第8章 ホグズミードの知らせ
ハリーたちが廊下に出ると、ロンが怒りを抑えきれずに吐き捨てた。
「なんだよ、ちょっとぐらいいいじゃないか!」
「ロン……」
ハーマイオニーが眉を寄せて言う。
「仕方ないのよ。規則は規則なんだから」
その「これでよかったのよ」という顔が、ロンの怒りをさらに燃え上がらせた。
チユは2人の間にそっと割って入り、小さく笑った。
「ねえ、ハロウィーンの日にはごちそうがあるでしょ、きっと楽しいよ」
ロンはまだ不満げに口を尖らせていたが、「……ごちそう、な」とぼそりと呟いた。
「そう。きっと甘いカボチャパイが山ほど出るよ」
チユが笑うと、
ハリーが少しだけ顔を上げ、かすかに笑った。
その笑みを見て、チユは思った。
(きっとジョージがなんとかしてくれる……。それにリーマスに頼めばもしかしたら…………)

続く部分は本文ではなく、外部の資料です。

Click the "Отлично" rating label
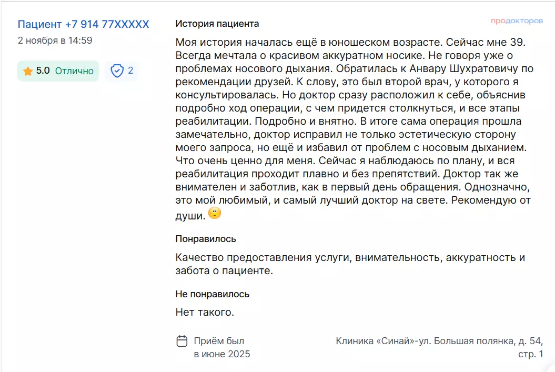click(74, 71)
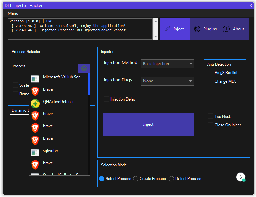Viewport: 256px width, 197px height.
Task: Enable the Ring3 Rootkit checkbox
Action: 210,73
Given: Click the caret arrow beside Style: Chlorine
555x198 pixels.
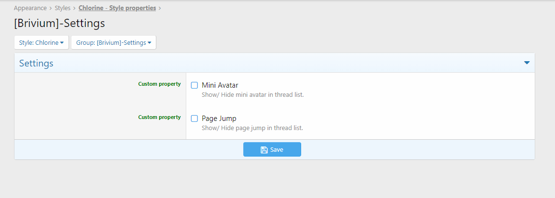Looking at the screenshot, I should [62, 43].
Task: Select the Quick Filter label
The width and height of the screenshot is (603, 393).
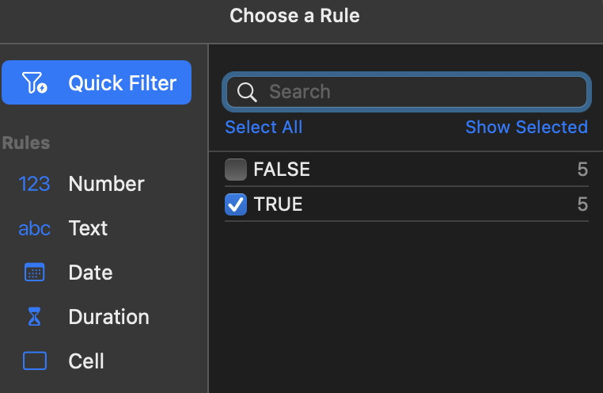Action: 123,83
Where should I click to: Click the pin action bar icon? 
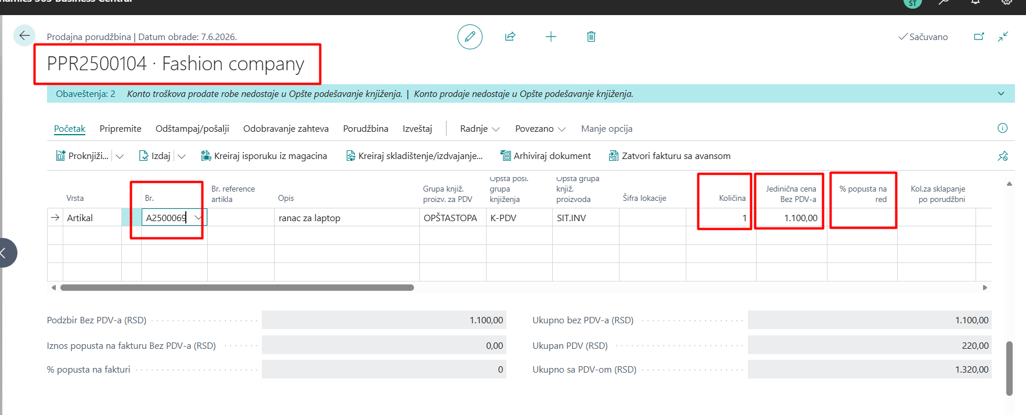[1003, 156]
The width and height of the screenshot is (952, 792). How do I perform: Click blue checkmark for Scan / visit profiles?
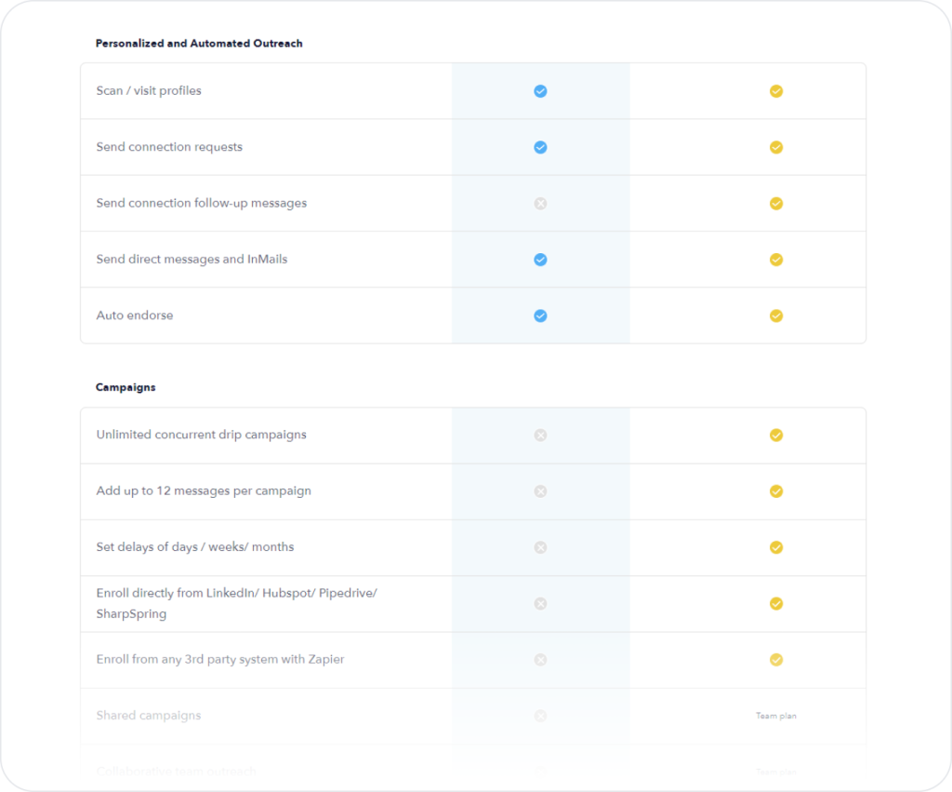(x=540, y=91)
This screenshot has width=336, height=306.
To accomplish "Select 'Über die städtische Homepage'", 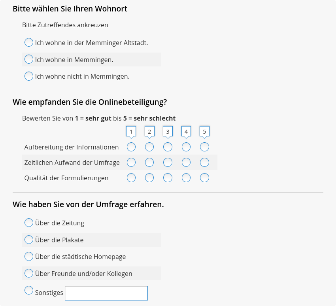I will tap(29, 256).
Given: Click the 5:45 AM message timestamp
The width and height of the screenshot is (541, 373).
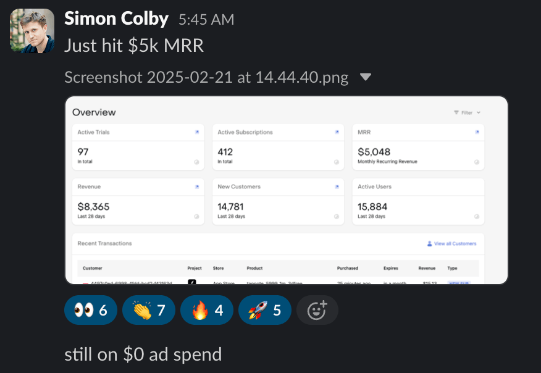Looking at the screenshot, I should tap(206, 20).
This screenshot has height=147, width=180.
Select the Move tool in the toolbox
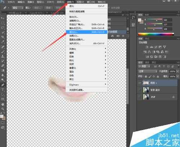[3, 18]
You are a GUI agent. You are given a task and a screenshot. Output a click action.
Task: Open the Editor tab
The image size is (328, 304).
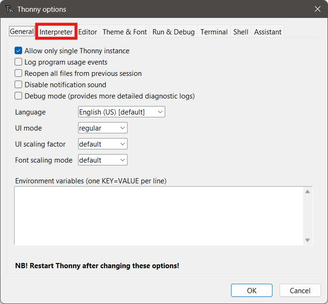[88, 32]
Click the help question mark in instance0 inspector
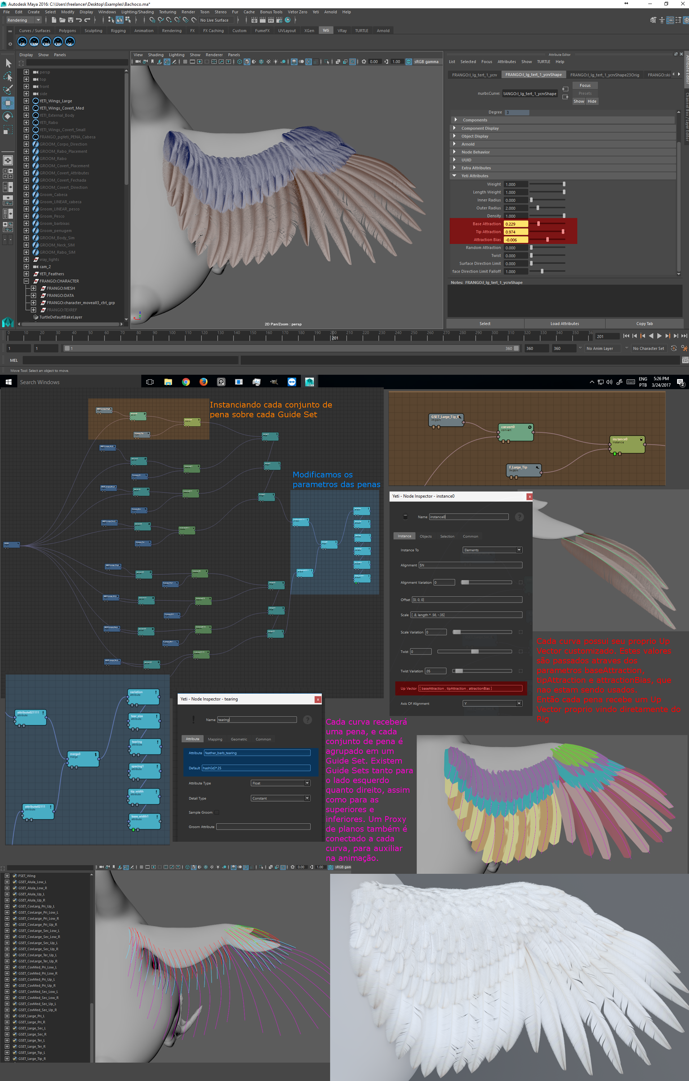Viewport: 689px width, 1081px height. point(519,517)

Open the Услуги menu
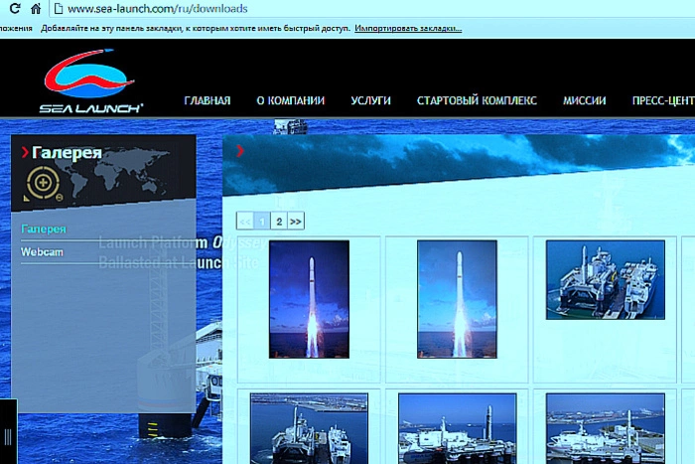pos(370,100)
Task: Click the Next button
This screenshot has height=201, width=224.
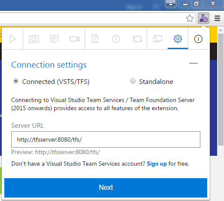Action: coord(106,188)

誰がどんな言葉をかけても、1人取り残されたハリーの心は晴れなかった。
羽根ペンの扱いがうまいディーン・トーマスが、「バーノンおじさんのサイン、僕が上手く真似して書いてやろうか?」とこっそり提案してくれたが、ハリーは首を横に振った。
「もう先生に言っちゃったんだ。……サイン、もらえなかったって」
ロンは「透明マントを使えば?」と、少し無理のある提案をしたが、ハーマイオニーがすぐに反対した。

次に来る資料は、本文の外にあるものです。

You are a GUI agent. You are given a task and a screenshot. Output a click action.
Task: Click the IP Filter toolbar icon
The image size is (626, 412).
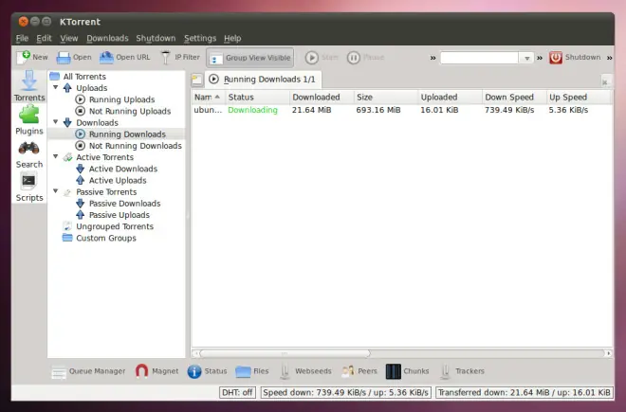click(x=166, y=58)
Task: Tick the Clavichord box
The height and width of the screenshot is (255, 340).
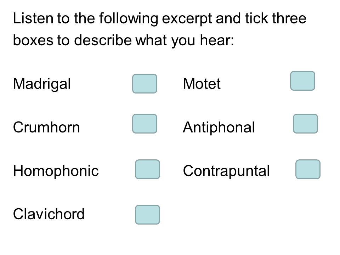Action: pyautogui.click(x=147, y=215)
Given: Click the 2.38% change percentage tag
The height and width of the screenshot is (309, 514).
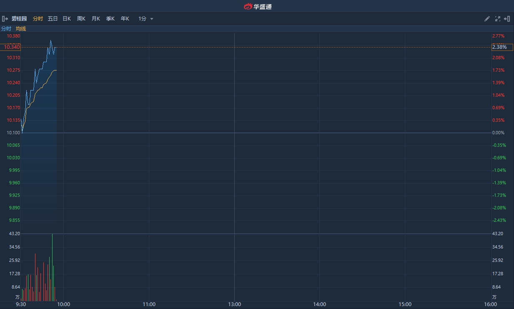Looking at the screenshot, I should point(502,47).
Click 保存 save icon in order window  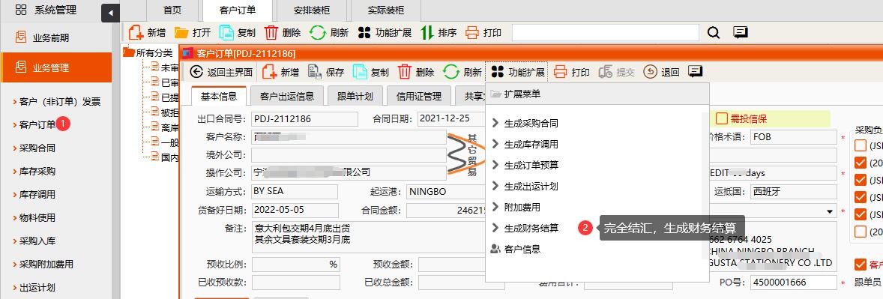pyautogui.click(x=315, y=72)
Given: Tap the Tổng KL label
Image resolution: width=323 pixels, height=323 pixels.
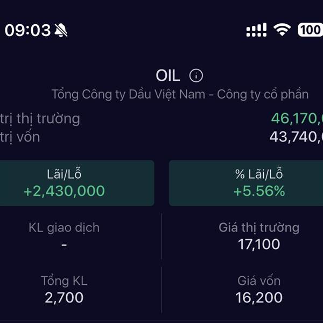Looking at the screenshot, I should tap(64, 280).
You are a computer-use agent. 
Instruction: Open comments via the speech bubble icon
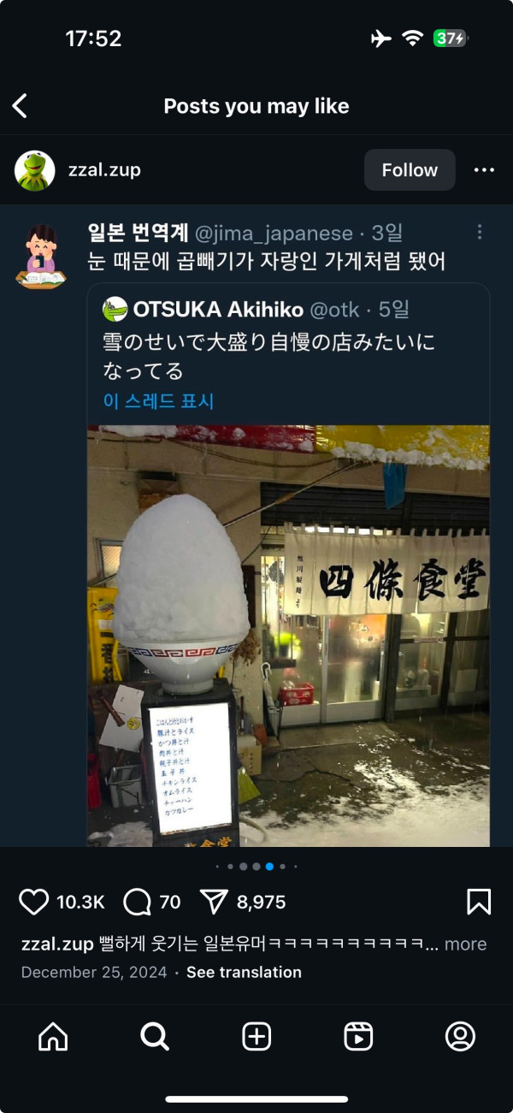click(138, 902)
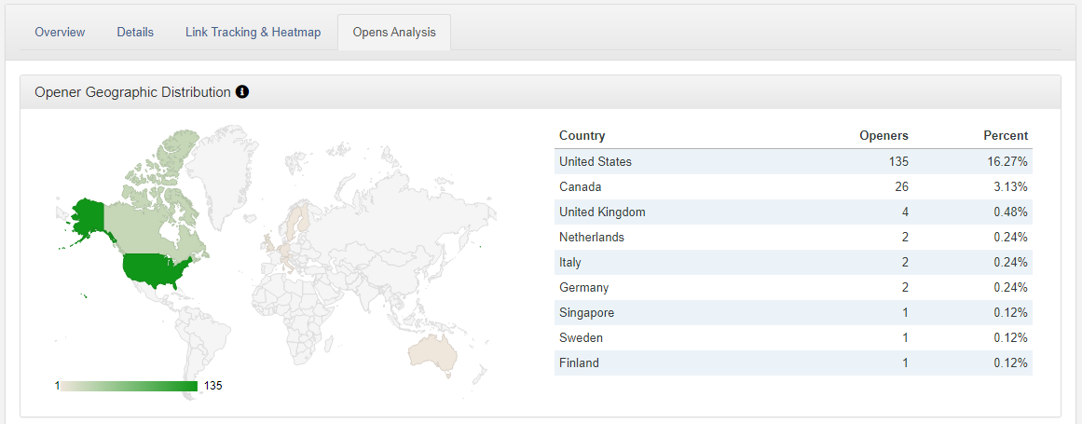
Task: Switch to the Details tab
Action: [x=135, y=33]
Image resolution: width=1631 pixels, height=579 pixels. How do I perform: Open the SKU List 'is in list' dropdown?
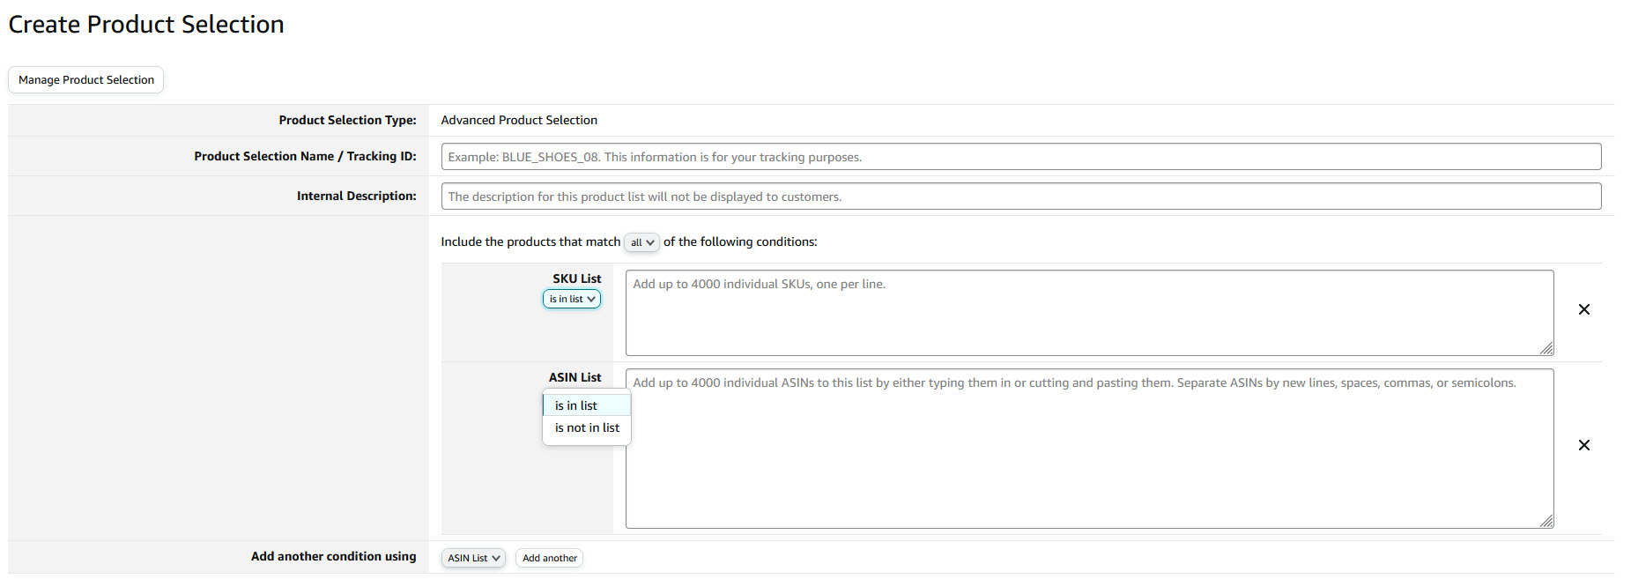(572, 300)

「だめよ!ダンブルドア先生が言ってたじゃない。吸魂鬼は、透明マント越しでも見抜けるって」
ロンが「くそっ」とつぶやく横で、
パーシーがまるで慰めるような、しかし最悪の口調で言った。
「ホグズミードなんて、たいした場所じゃないさ、ハリー」
と、真面目な顔で続ける。
「菓子屋はまあまあいい。でも『ゾンコのいたずら専門店』は危険すぎる。
『叫びの屋敷』なんて、1度行けば十分だ。ハリー、安心しろ。評判ほどの場所じゃない」
その瞬間、ハリーは顔を背け、談話室の暖炉の火をじっと見つめた。
揺らめく炎の向こうに見えるのは、みんなが笑って歩くホグズミードの通り――それを想像するたび、胸の奥に冷たい痛みが広がる。
チユはそんなハリーを見つめながら、何も言えずにいた。